- **Exercise**
Transcribe exactly the first line of the listing below and each line that follows it, ending with the line that contains "You are a computer-use agent. 1374x704", and omit the remainder.

- **Data for review**
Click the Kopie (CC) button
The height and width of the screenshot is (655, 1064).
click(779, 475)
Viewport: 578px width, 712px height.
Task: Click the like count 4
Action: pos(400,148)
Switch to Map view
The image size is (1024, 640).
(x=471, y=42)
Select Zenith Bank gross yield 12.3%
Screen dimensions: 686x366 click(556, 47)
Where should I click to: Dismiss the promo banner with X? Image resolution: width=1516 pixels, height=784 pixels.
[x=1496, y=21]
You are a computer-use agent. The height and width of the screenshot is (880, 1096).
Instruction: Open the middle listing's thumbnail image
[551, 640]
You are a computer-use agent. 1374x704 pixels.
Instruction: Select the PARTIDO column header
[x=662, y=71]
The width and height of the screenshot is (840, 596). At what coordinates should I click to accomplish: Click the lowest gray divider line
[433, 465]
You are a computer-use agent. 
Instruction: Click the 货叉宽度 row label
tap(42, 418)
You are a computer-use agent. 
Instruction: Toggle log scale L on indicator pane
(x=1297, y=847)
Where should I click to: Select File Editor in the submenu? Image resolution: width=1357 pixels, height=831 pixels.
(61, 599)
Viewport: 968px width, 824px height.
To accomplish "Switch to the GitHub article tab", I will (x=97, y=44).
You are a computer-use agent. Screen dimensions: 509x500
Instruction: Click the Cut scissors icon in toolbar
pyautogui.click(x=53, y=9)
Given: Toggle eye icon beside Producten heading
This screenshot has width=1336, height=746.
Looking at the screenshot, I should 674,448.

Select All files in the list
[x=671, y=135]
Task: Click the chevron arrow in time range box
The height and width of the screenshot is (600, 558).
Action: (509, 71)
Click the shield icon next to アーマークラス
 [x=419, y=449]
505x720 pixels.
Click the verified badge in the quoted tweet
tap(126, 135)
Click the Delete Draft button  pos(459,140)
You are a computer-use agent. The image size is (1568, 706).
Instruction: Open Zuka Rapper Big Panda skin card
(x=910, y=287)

- **Result**
Click the Kopie (CC) button
The height and width of the screenshot is (655, 1064).
click(779, 475)
Viewport: 578px width, 712px height.
Task: Click the like count 4
Action: pos(400,148)
Switch to Map view
The image size is (1024, 640).
(x=471, y=42)
Select Zenith Bank gross yield 12.3%
Screen dimensions: 686x366 click(556, 47)
Where should I click to: Dismiss the promo banner with X? Image resolution: width=1516 pixels, height=784 pixels.
[x=1496, y=21]
You are a computer-use agent. The height and width of the screenshot is (880, 1096).
Instruction: Open the middle listing's thumbnail image
[551, 640]
You are a computer-use agent. 1374x704 pixels.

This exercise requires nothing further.